→ **Your goal**: Where the line with "Viewport: 600px width, 683px" appears below, start writing out lines exactly, and finish with the line with "Screen dimensions: 970x546", which is included; write out nothing else.

→ **Material shown**:
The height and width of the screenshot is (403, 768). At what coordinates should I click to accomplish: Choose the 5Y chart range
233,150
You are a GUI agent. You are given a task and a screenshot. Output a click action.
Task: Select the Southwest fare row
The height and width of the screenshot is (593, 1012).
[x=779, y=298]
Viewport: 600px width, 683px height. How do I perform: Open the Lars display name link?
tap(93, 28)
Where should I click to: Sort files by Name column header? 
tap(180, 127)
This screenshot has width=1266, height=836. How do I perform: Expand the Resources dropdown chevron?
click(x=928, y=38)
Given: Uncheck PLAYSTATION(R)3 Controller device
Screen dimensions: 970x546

==

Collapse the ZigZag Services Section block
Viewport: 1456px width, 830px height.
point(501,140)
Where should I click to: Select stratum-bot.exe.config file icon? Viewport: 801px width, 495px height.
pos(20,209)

→ **Reply to the exercise**:
Viewport: 600px width, 683px height. How do I perform: Open the Lars display name link?
tap(93, 28)
Where should I click to: Sort files by Name column header? 
tap(180, 127)
This screenshot has width=1266, height=836. How do I perform: Expand the Resources dropdown chevron?
click(x=928, y=38)
Given: Uncheck PLAYSTATION(R)3 Controller device
Screen dimensions: 970x546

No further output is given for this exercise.